Writers and experts discussing the trend have pointed to habit change as a big reason it resonates. Instead of trying to remove a behavior with nothing in its place, the analog bag swaps one routine for another. That could mean reading a few pages while waiting in line, sketching during a long ride, or doing a puzzle instead of opening social media the second boredom appears.
It is part of a wider return to offline habits
The analog bag sits inside a broader return to physical, low-tech pleasures. Print magazines, film cameras, vinyl records, crochet, journaling, and other hobbies that ask for patience and actual attention all sit in the same cultural lane.
Recent coverage of the trend has linked it to a wider backlash against doomscrolling and algorithm-driven leisure. The bag simply packages that feeling into something portable. It gives people a way to carry their better habits with them, instead of hoping they will suddenly develop iron self-control in the middle of a boring afternoon.
There is also something appealing about carrying entertainment that does not need charging, updating, or an internet connection. In a culture obsessed with optimization, the analog bag feels almost rebellious in its simplicity.



Curate your analog bag
Start with items that feel easy, enjoyable, and comforting. A good bag usually has at least one thing to read, one thing to write on, and one thing to do with your hands. That might mean a novel, a small notebook, and colored pens. It might mean a puzzle book, a deck of cards, and a crochet set. It might mean a sketchpad and a disposable camera.
A few practical ideas include:
- A book you are genuinely excited to read
- A journal or notebook
- Pens, markers, or a highlighter
- A crossword, sudoku, or puzzle book
- A sketchpad or small watercolor kit, knitting or crochet supplies
- A deck of cards
- A print magazine
- Postcards or stationery
- A simple comfort item, like your favorite bag charm, a photocard of your idol, a lip balm etc.
The key is choosing things that fit your actual life. Not your fantasy life. If you never paint, do not suddenly build your whole personality around a watercolor set just because it looks good in a tote dump.
A note from my own analog bag
I am glued to a screen most days. I work on a laptop, I have two phones, I own an iPad, and I even use an extra monitor, so there are days when my entire routine feels lit by a screen. Because of that, I try to pull back whenever I can, especially on freer days when I do not need to be as digitally present.
In my analog bag, I keep a coloring book and colored pencils in it because they are easy to reach for and surprisingly calming. I also carry a Tamagotchi, which is funny because yes, it is still a device, but it does not pull me into a bottomless feed or trap me for hours the way a game can. I feed it, clean it, check on it when it beeps, and that is usually enough. Five minutes and I am done.



I also tend to bring two books with me.
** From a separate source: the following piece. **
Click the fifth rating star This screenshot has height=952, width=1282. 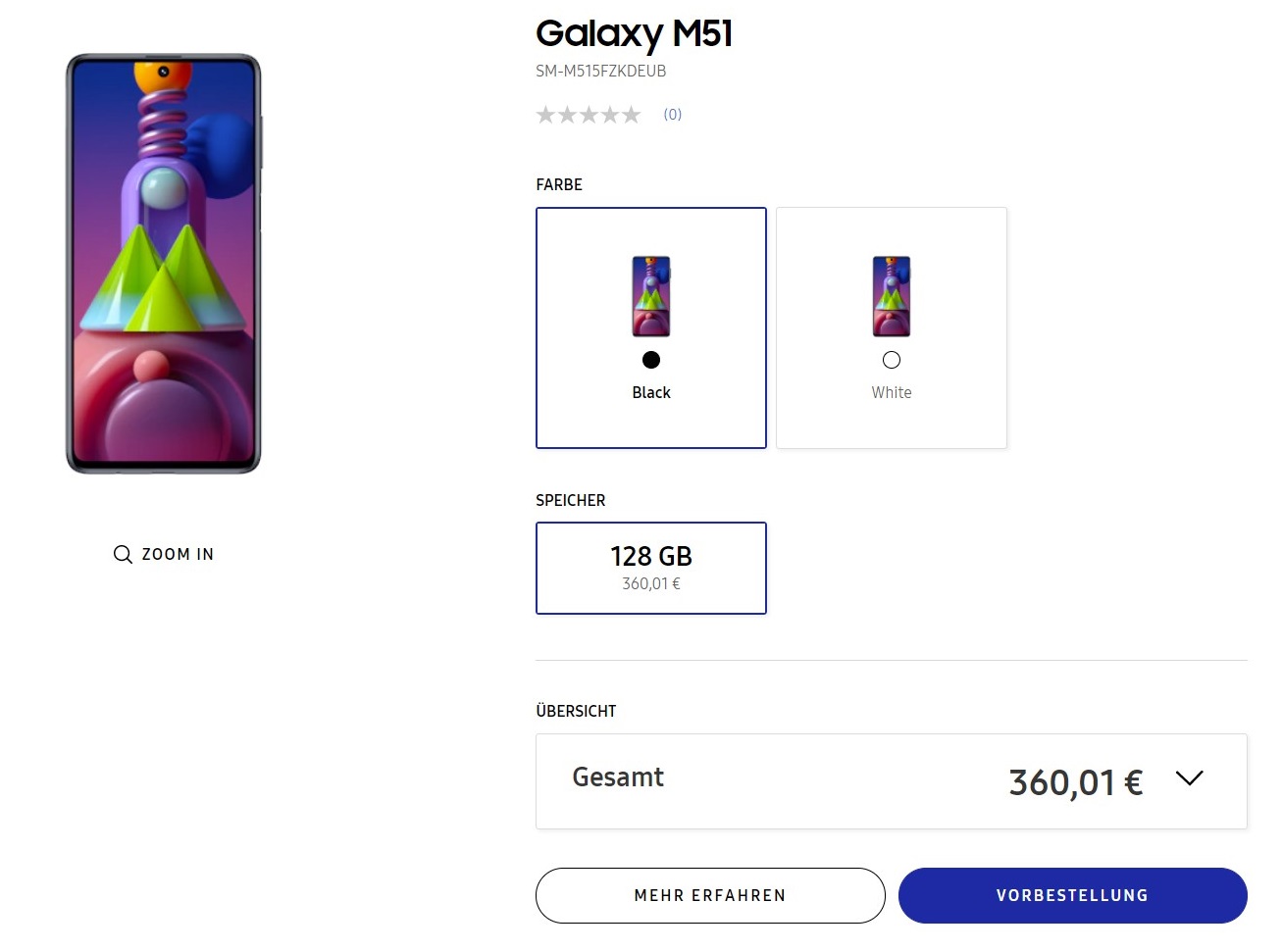click(631, 116)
One is usually a heavier read, the other something lighter depending on my mood. I keep book tabs in my bag too. I am not an ultra-organized reader, but I like marking parts I want to remember.
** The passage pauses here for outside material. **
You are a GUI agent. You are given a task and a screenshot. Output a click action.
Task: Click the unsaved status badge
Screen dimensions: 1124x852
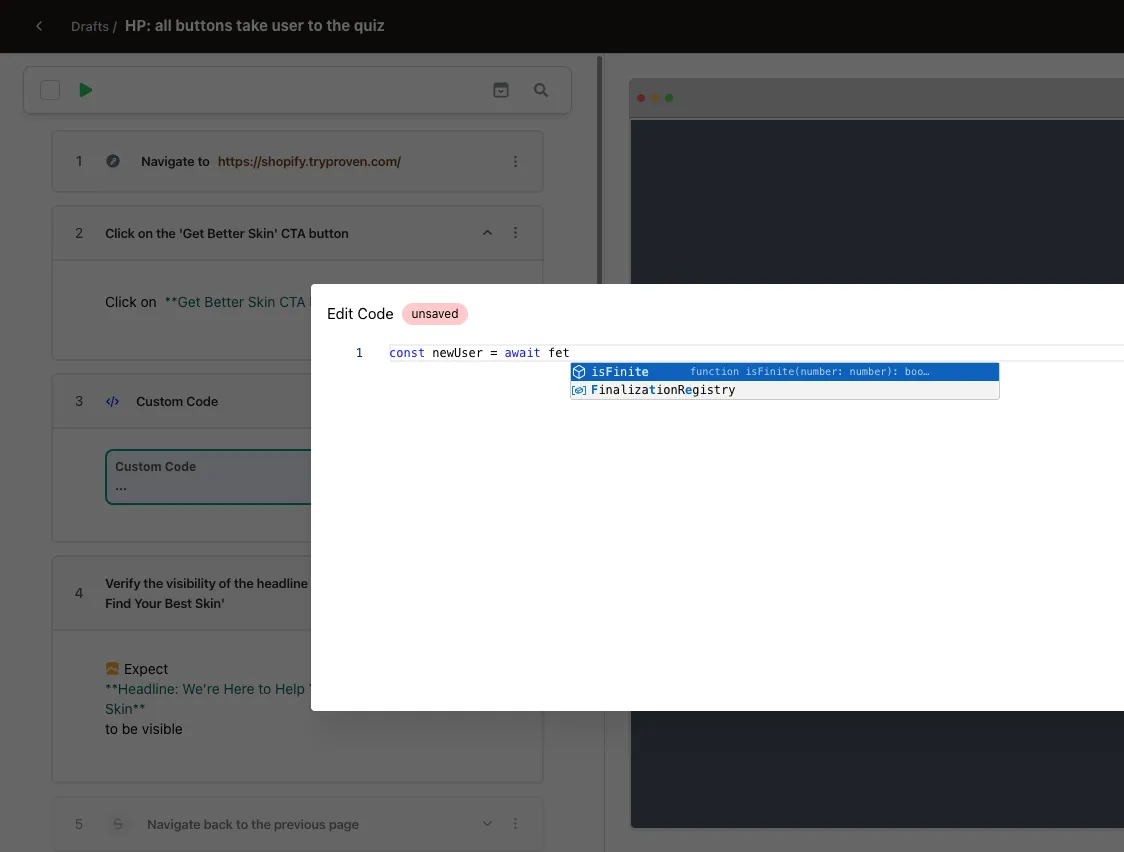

There is always a journal, a pen, and a highlighter in there too. I am not precious about brands. As long as they work and do not smudge, I am happy. I do journal on my iPad sometimes with an Apple Pencil, but writing things down by hand still feels different as it gives my thoughts room to form properly.
What makes it a wellness habit
It is not going to fix burnout on its own, but it can help build better routines by giving your eyes, mind, and attention a break from constant digital input. Instead of reaching for your phone by default, you have something slower and more grounding within reach, whether that is a book, a journal, or a small creative hobby.



It also feels especially fitting for summer, when beach days, cafe afternoons, train rides, and long waits leave more room for idle time that can easily disappear into scrolling. That is what gives the analog bag its charm. It is simple, useful, and easy to carry into everyday life. More than anything, it gives people a way to step back from the noise and spend their time a little more intentionally.
That is not exactly radical. But right now, it does feel refreshing.